As proof, Voegele points to the recent market for PP&M memorabilia, which barely existed prior to Travers' death at age 72 from leukemia Wednesday. That said, there's nothing like someone's obituary in the headlines to stir people's emotions -- both in terms of memory and monetary gain.

"I was shocked to hear the news myself," Voegele says. "I was a child of the '60s and she was right in the middle of my era."

So if you're looking for items that you might possess that hold some value, where to start? Voegele suggests those items that always seem to hold value, as evidenced by "Antiques Roadshow" appraisals: early albums, programs and posters, especially those signed by the artist.

"Records are valued according to their covers," he says. "There's a tendency for the value to be highest for what there's the least of, so the earliest ones will be the most valuable. Supply and demand determine the price. Posters will fetch big, big bucks, especially posters of celebrity concerts and programs. Autographs are another big thing; you can always check the value through sold items on eBay."

To do that, Voegele says, "Don't look at the current auction, but auction results over the last 30 days -- though there will be a spike in the value when somebody dies, because of the demand." Life magazines and collectibles from the time period of the artist's peak success -- in this case, the 1960s -- will also have some value.

All that established, the recent spate of entertainer deaths -- Jackson, Jim Carroll, Farrah Fawcett and Patrick Swayze among them -- should give all of us a chance to reflect on value that transcends dollars and cents.

Speaking for myself: If I had one or two items from any of these people and thought it might be nice to sell them, especially to someone who would cherish them, that wouldn't bother me. But there seems something ghoulish at the prospect of hoarding trinkets from the dead, then spending a good chunk of your week trying to unload them for quick cash. How would any of us feel if our memory, our legacy, were reduced to the equivalent of a get-kinda-rich-quick garage sale?

For me, the death of Travers has touched me in an unexpected way.
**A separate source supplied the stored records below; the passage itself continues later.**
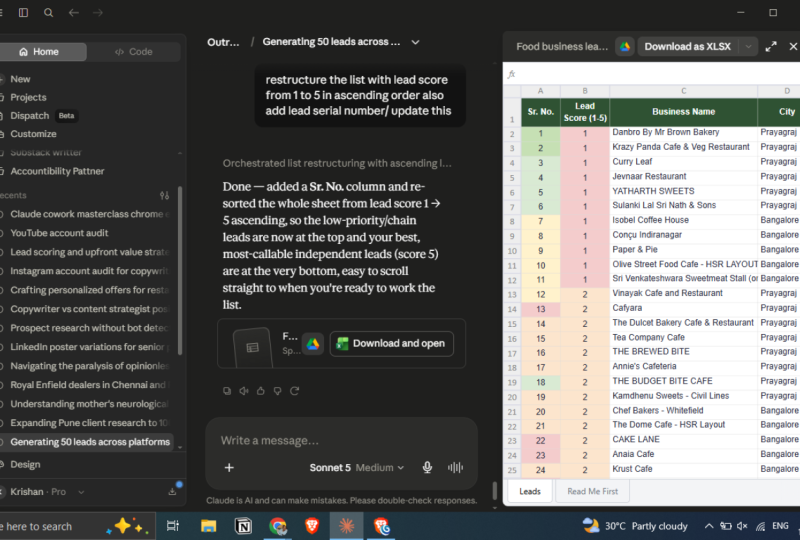The image size is (800, 540).
Task: Click the Download and open button
Action: (392, 343)
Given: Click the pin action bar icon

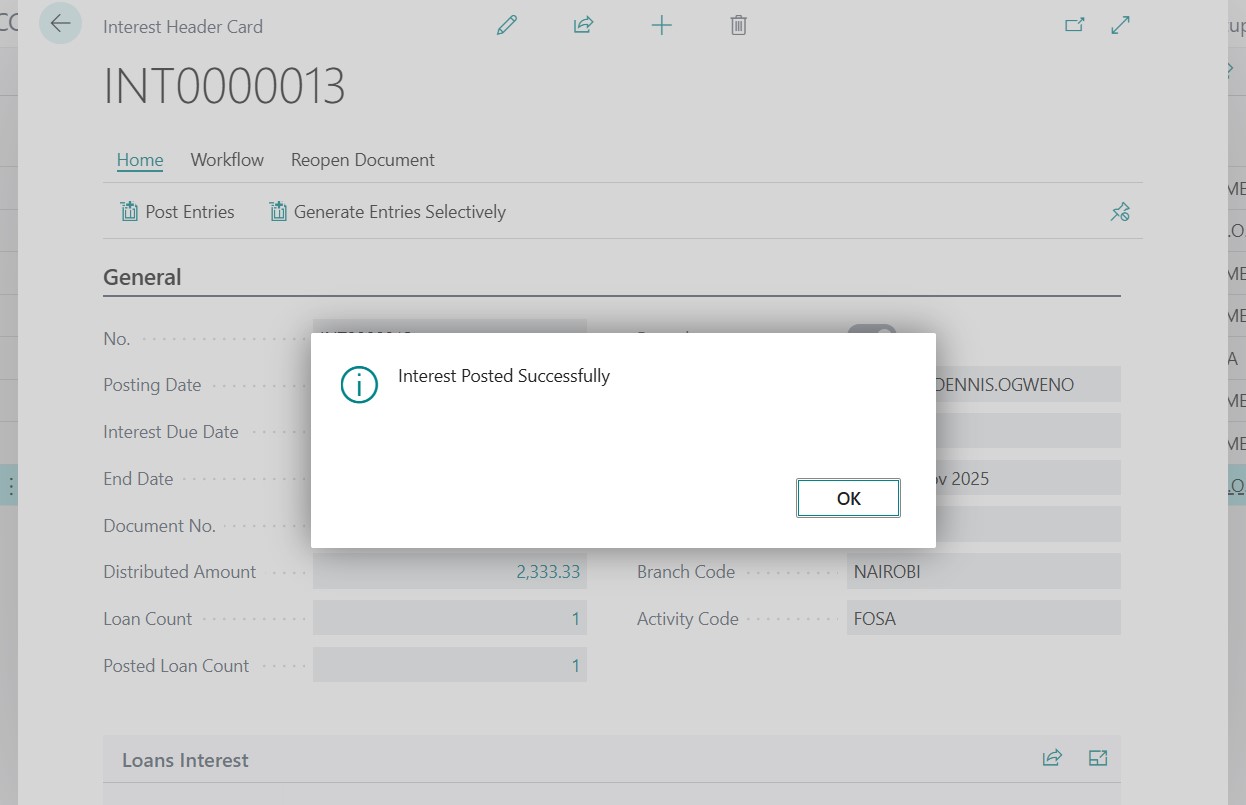Looking at the screenshot, I should (1120, 212).
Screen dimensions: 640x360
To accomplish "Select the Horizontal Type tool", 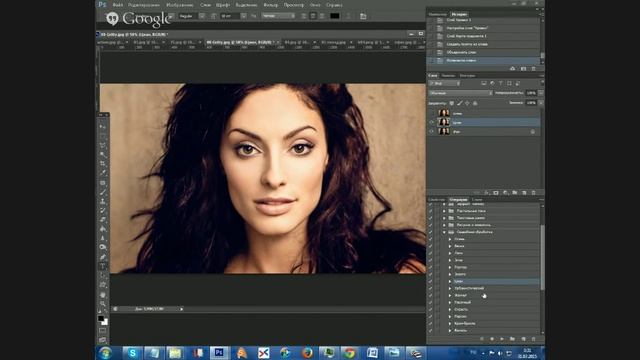I will pos(103,266).
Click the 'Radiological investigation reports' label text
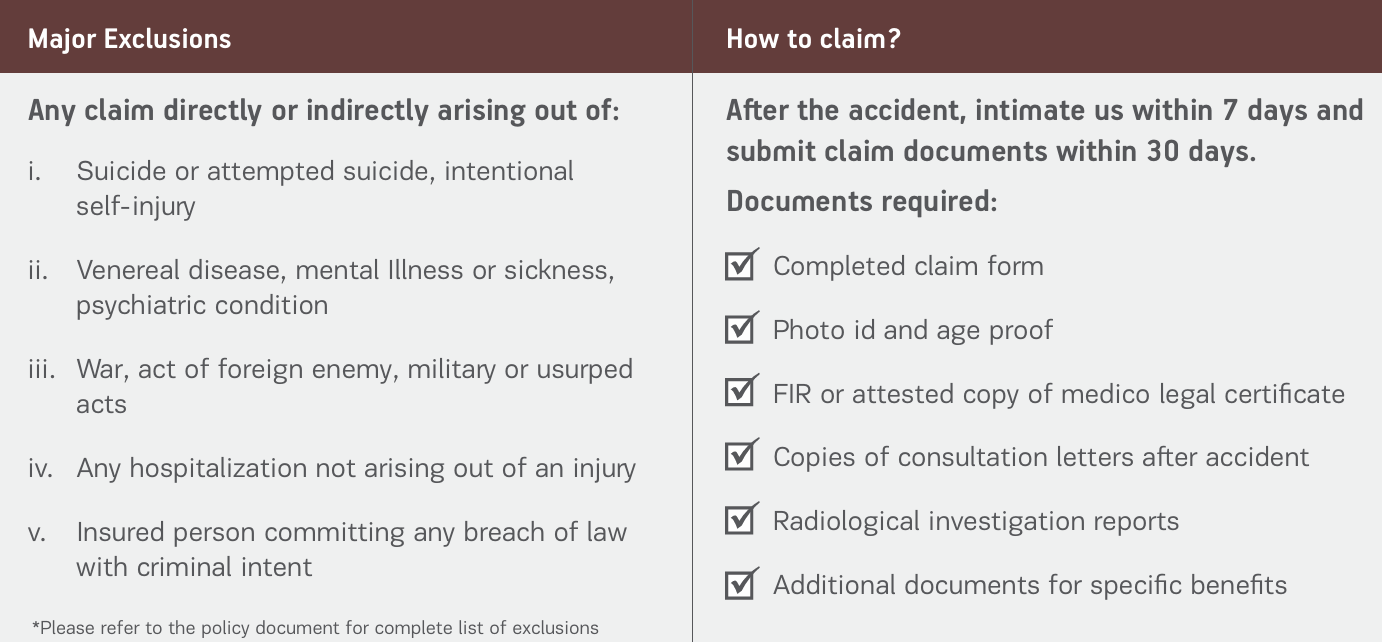This screenshot has height=642, width=1382. tap(976, 521)
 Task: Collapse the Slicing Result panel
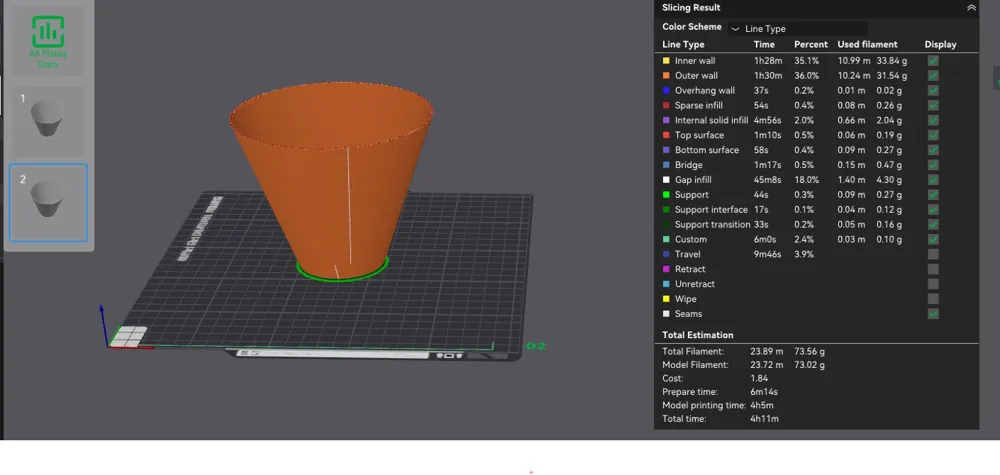click(971, 8)
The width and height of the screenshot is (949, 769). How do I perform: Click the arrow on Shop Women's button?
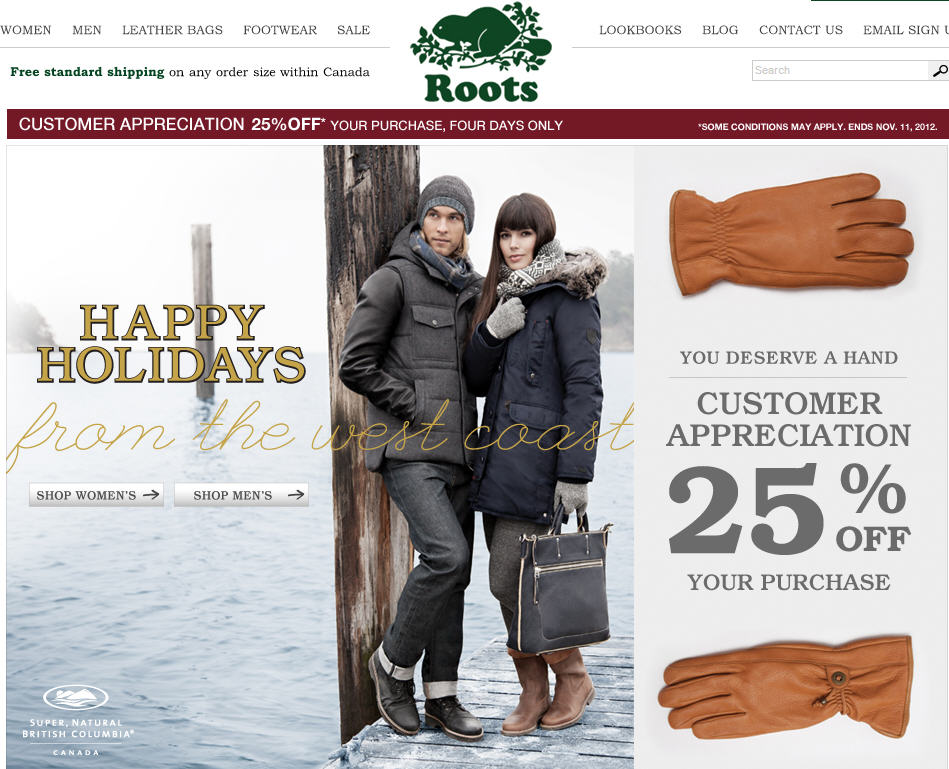[x=151, y=494]
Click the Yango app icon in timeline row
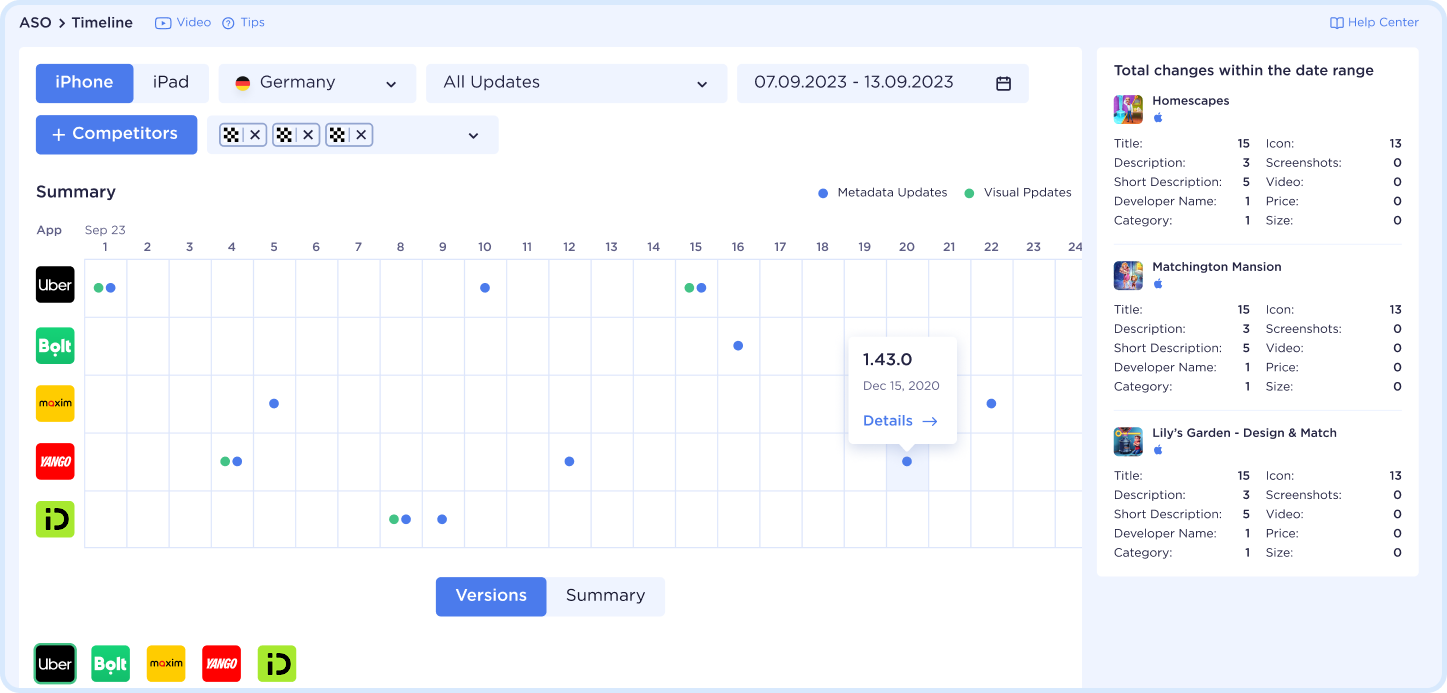 click(x=55, y=462)
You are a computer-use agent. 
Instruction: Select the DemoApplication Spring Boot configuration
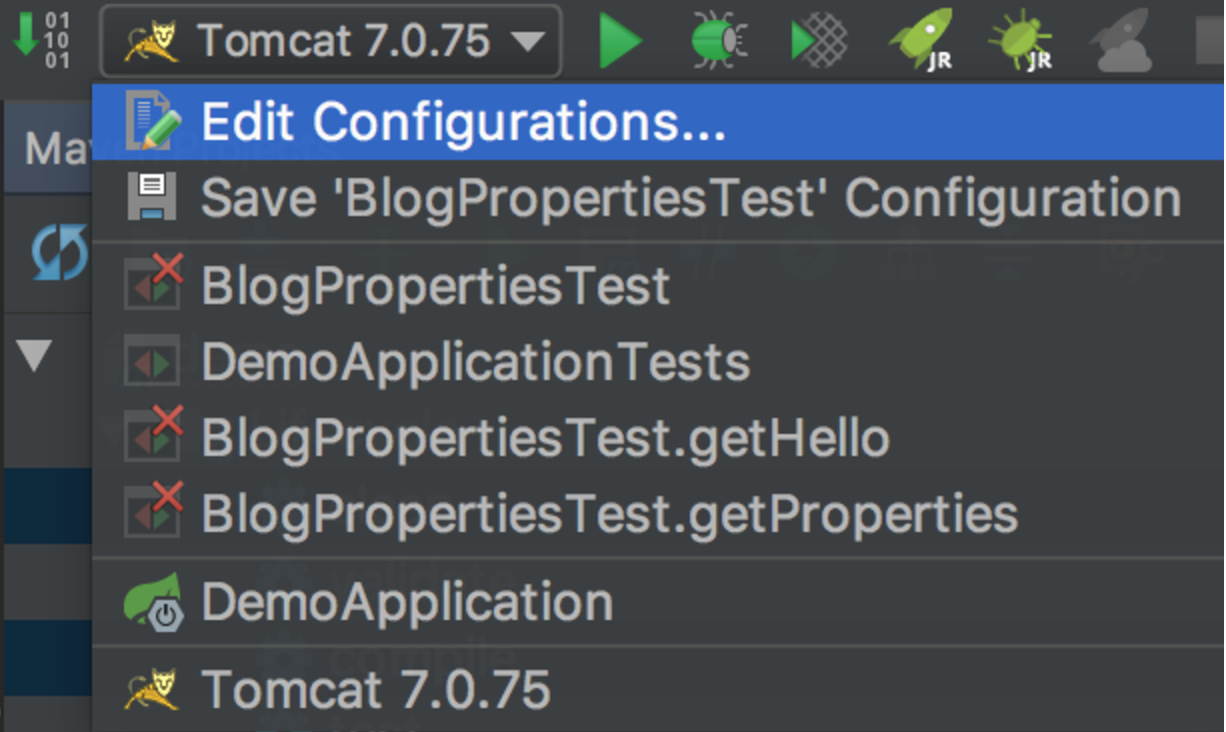[x=407, y=602]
While it's easy to make light of the trio's music today – a debate on the lyrics of "Puff" anchors one of the funniest exchanges between Robert DeNiro and Ben Stiller in "Meet the Parents" – one cannot overstate how much Peter, Paul and Mary meant to the 1960s.

We live in age today where the music of the times doubts so much, dismisses so much, celebrates so much in the material and hedonistic. To be sure, the 1960s had its share of shallow music, too. ("Rock A Hula Baby," anyone?)

But people also believed then that music could change the world, and in the hands of Mary Travers, it did. Movements need anthems, and PP&M supplied the singalong chants that inspired so many. It's hard to think of songs more inspirational than hers, though Curtis Mayfield's "People Get Ready" and Sam Cooke's "A Change Is Gonna Come" certainly rank. Perhaps race stopped those songs from achieving iconic status among whites sooner.

But in the case of Peter, Paul an Mary, the message, the music and the times all played a wonderful three-part harmony of its own, and the result was one that, if it did not alter the world we lived in, at least gave us a beat to march to, and a different drummer to believe in.

It's natural to gape a bit, as if passing a highway accident, when someone famous passes on. I know I'm doing it. But I plan to explore my newly stimulated fascination for Peter, Paul and Mary by listening to their music, and reading up on their controversial but powerful stance as agents of cultural change.

That enriches me in other ways, and adds to a bottom line that is measured not by digits on a balance sheet, but the depth of one's soul.